At the end of the hall I saw letters in glittery lights: Lively’s.

It took me a minute to absorb the variety of desserts
around me, during which I lost sight of Sam. I turned in every direction but couldn’t find him in his red long-sleeved oxford, untucked from his baggy jeans.

Someone tugged on my backpack, and I twisted around, then finally looked down. Sam was crouched down behind a potted plant.

5

“What are you doing?” I whispered to Sam.

“Hiding from Sebastian. He’s there, working the counters. The short redheaded kid in the pink apron. If he sees me, I’m a goner.”

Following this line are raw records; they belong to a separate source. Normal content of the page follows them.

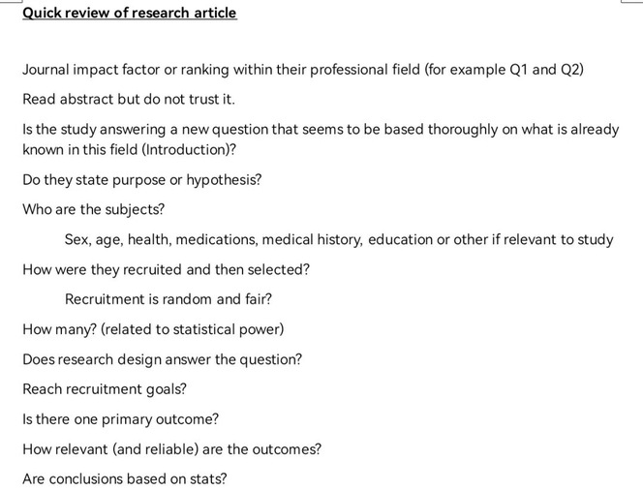Image resolution: width=643 pixels, height=491 pixels.
Task: Click "How relevant (and reliable) are the outcomes?"
Action: [171, 449]
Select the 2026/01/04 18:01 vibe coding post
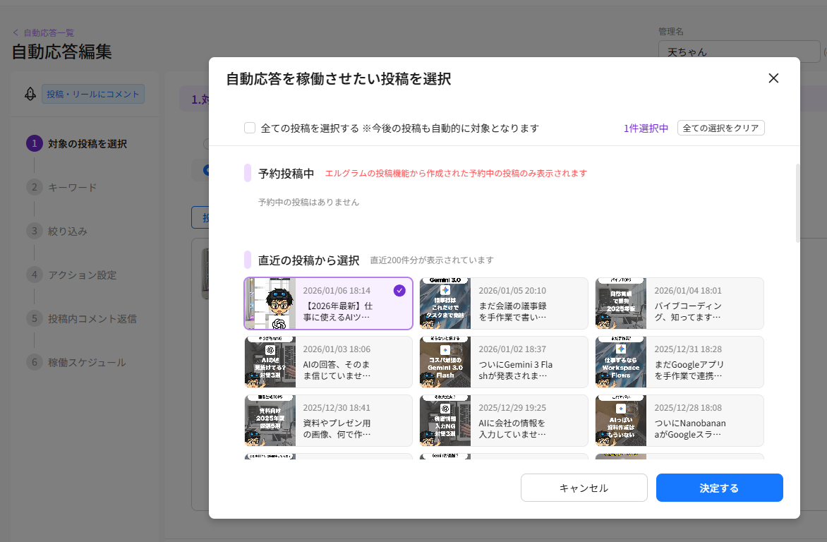827x542 pixels. click(x=679, y=303)
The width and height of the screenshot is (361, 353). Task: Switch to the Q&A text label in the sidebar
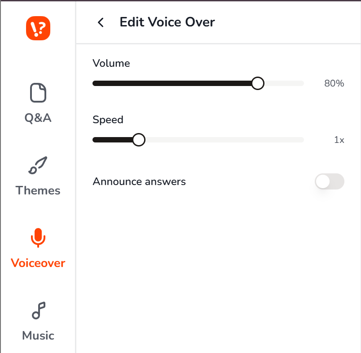(x=38, y=118)
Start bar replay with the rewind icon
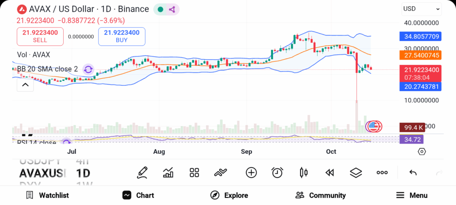This screenshot has width=456, height=205. point(330,173)
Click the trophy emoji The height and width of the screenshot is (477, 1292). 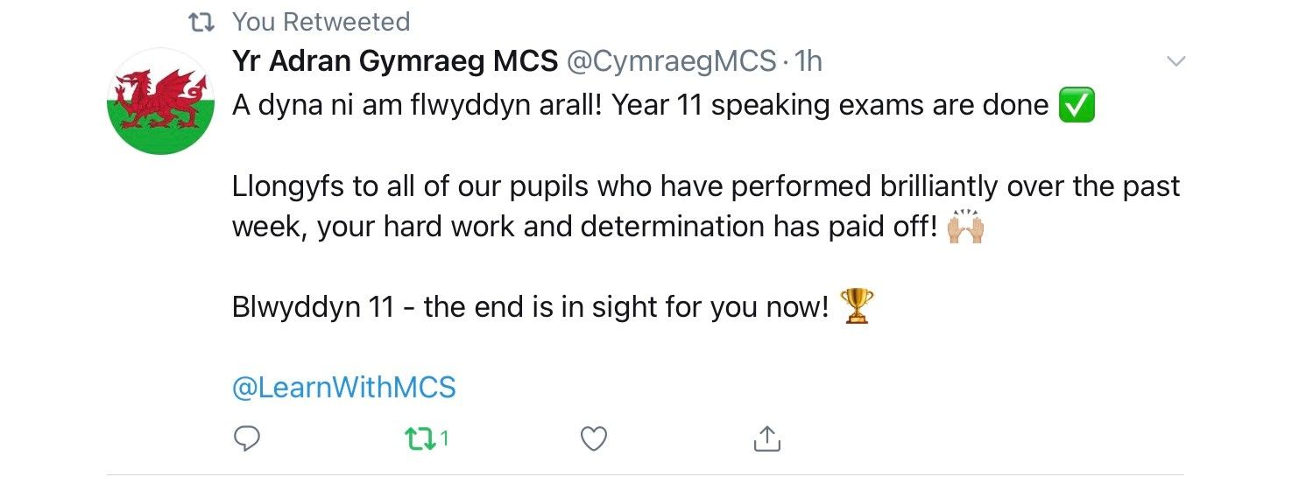856,307
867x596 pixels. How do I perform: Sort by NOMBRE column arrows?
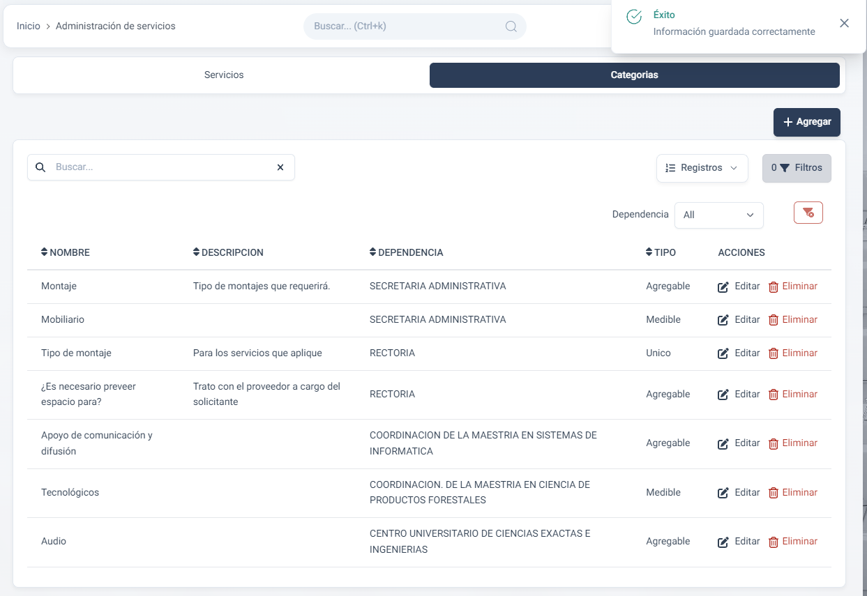pyautogui.click(x=45, y=252)
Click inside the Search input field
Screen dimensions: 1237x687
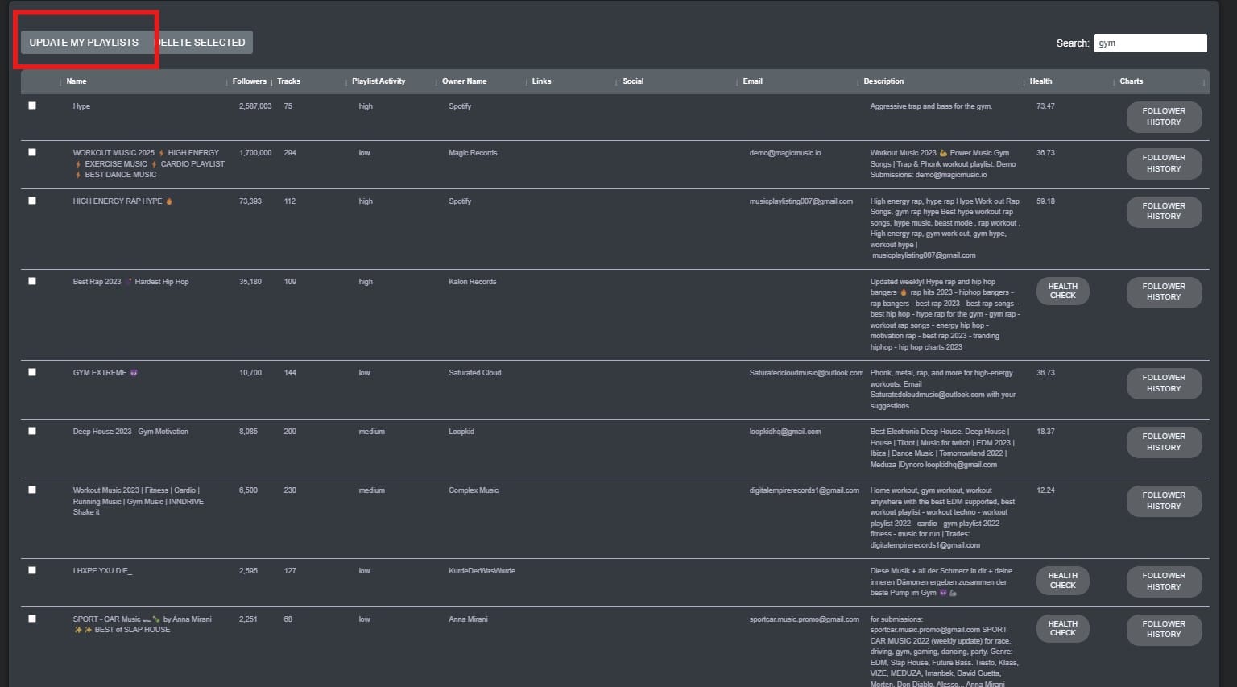[x=1150, y=43]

I couldn’t decide if it was better to crouch down or just keep talking, because it probably looked like I was chatting up a giant fern. “Goner? Really?”

“Fine, the Drama Police called, and they said maybe I’m not a goner, but I won’t get a tart, which is pretty much the same thing. My blood sugar is low.”

“Do you even know what low blood sugar is?” I didn’t mention that he’d just pounded a ton of jelly beans.

“No. But mine is probably low, and that can’t be a good thing.”